Former Secretary of State Hillary Clinton has all but secured the Democratic nomination for president, and conversation has turned to her possible choices for a running mate.

Almost by definition, her running mate is likely to be another politician. But she might do better to look to the private sector for her down-the-ticket partner. After all, the candidacy of Donald Trump shows even a very mixed record in business impresses some voters in a way accomplishments in government don't. There aren't a lot of business leaders who can match a former reality TV personality like Trump for star power, but investor and entrepreneur Mark Cuban is one possibility.

According to Fox News, the "Shark Tank" star on Sunday said that while he would not be interested in running for president himself in the 2016 election, he'd be interested in serving as running mate for either Clinton or Trump.

Clinton reportedly told Chuck Todd on NBC's "Meet the Press" over the weekend that she would take Cuban's interest into account.

"I am very interested in that. And I appreciate his openness to it," she said on the show, per Business Insider.

It's anyone's guess who Clinton would choose to run as vice president, and a bit early to come to any conclusions when the Democratic Party hasn't even made its nomination. Given Clinton's interest in Cuban, here are some other business leaders she might consider as second in command.

Facebook COO Sheryl Sandberg

Rumors swirled in 2014 that the "Lean In" author might be eyeing a political run, perhaps for U.S. Senate or maybe even something bigger, according to the San Francisco Chronicle. The tech executive doesn't shy from politically charged topics like income inequality. She's known for pushing for greater income equality between the sexes, and she made a point during her recent commencement speech at UC Berkeley of saying that many don't have the financial support network they need to deal with the loss of a loved one. She's well-known and universally well-regarded, and Clinton has said there are women on her list of contenders for the VP role. But Sandberg is also still adjusting to life as a single parent after the passing of her husband, Dave Goldberg, and, at 46, she has time to gain political experience in a more junior capacity before possibly building a political career.

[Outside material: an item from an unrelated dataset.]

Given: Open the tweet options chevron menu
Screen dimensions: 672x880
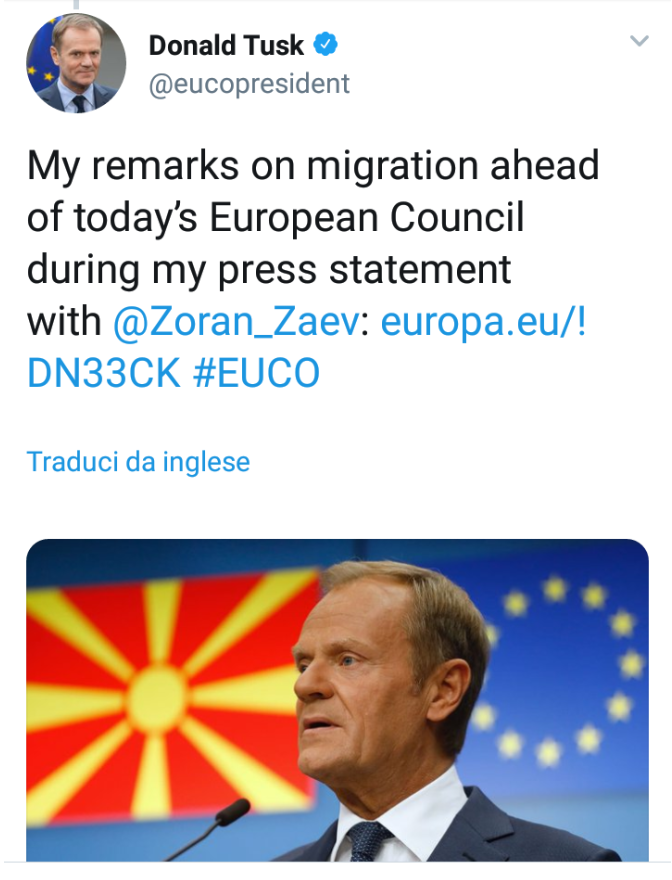Looking at the screenshot, I should point(639,41).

Salesforce CEO Marc Benioff

King of the Cloud Benioff is generally viewed as a super-philanthropist in the Bay Area, where he's known for his contributions to local hospitals and schools, and for encouraging other tech executives to make similar contributions. He's also stuck his neck out on LGBTQ issues, pushing fellow business leaders to take a stand against laws in the state of Indiana that critics say discriminate against gay and transgender people. Benioff says he was just advocating on behalf of concerned Salesforce employees in the state, an approach that shows he listens and knows how to lead. At the same time, he makes a point of not committing to either the Democratic or Republican party. Benioff raised more than $500,000 for President Barack Obama's second term election, but also gave $10,000 to Paul Ryan's run for House before the Republican was named Mitt Romney's running mate in the 2012 election. It's unclear how a running mate who plays the moderate would help or hurt Clinton. On the one hand, it could help her gain votes from Republicans looking for an alternative to voting for Trump; on the other, it could upset some supporters of Bernie Sanders who view Clinton as leaning too far to the right as it is.

Girls Who Code founder Reshma Saujani

Saujani has a resume that sets her up for a run for office. She's a lawyer and founder of an influential tech non-profit, and she has a track record for political involvement. With the tech world playing an increasingly influential role in mainstream politics (and not just in lobbying efforts) it seems like advocating for greater gender equality in tech through Girls Who Code and being separately involved in politics would make Saujani appealing. But Saujani as a pick in the current election seems like a longshot. She's still building name recognition outside the world of tech and, with one House run behind her (she lost), the 40-year-old has time to continue building her political career.